Akhir pekan lalu menjadi bukti nyata pergeseran tersebut. Film horor Backrooms, yang berawal dari creepypasta internet dan disutradarai kreator YouTube berusia 20 tahun, Kane Parsons, mencetak pembukaan fantastis sebesar 81 juta dollar AS (Rp 1,4 triliun). Angka itu menjadi rekor baru bagi distributor independen A24.
Fenomena Backrooms
Backrooms adalah film horor yang diadaptasi dari cerita pendek populer di internet. Cerita ini menggambarkan ruang tak berujung dengan lorong-lorong kosong dan suasana mencekam. Kane Parsons, yang sebelumnya dikenal sebagai kreator YouTube, berhasil membawa konsep ini ke layar lebar dengan sentuhan sinematik yang memukau.
Dampak bagi Industri Film
Keberhasilan Backrooms menunjukkan bahwa platform digital seperti YouTube kini menjadi lahan subur bagi talenta baru. Para kreator muda tidak lagi hanya membuat konten pendek, tetapi juga mampu memproduksi film layar lebar yang kompetitif. Hal ini mengubah cara Hollywood merekrut dan mengembangkan bakat.

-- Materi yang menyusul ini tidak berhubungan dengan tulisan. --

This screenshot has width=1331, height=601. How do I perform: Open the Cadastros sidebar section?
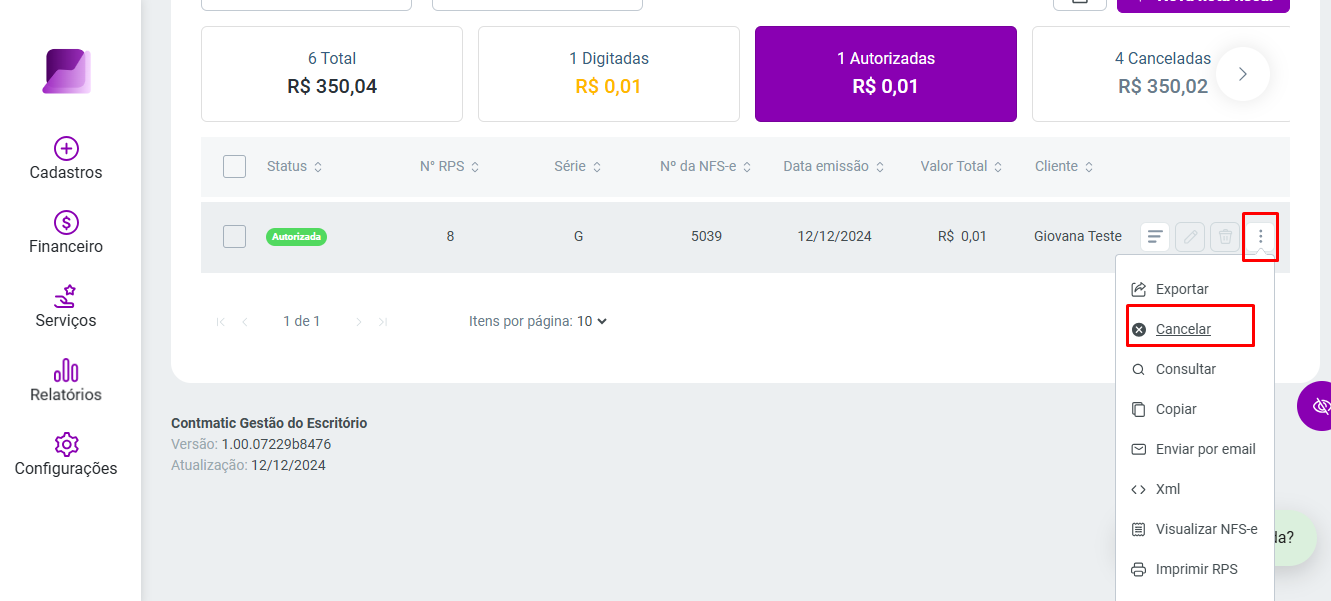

Menurut analis industri, tren ini akan terus berlanjut. Studio-studio besar mulai melirik kreator YouTube untuk proyek-proyek ambisius. Selain itu, distribusi independen seperti A24 juga mendapat angin segar karena mampu menangkap gelombang perubahan ini.
Masa Depan Hollywood
Perubahan ini tidak hanya terjadi di AS, tetapi juga di negara lain termasuk Indonesia. Banyak kreator konten lokal yang mulai merambah dunia film. Dengan akses teknologi yang semakin mudah, bukan tidak mungkin generasi YouTube akan mendominasi industri perfilman global dalam beberapa tahun ke depan.
Kesuksesan Backrooms menjadi pengingat bahwa inovasi sering datang dari tempat yang tidak terduga. Hollywood harus bersiap menyambut era baru di mana bakat tidak lagi hanya berasal dari sekolah film, tetapi juga dari platform digital yang menjangkau jutaan orang.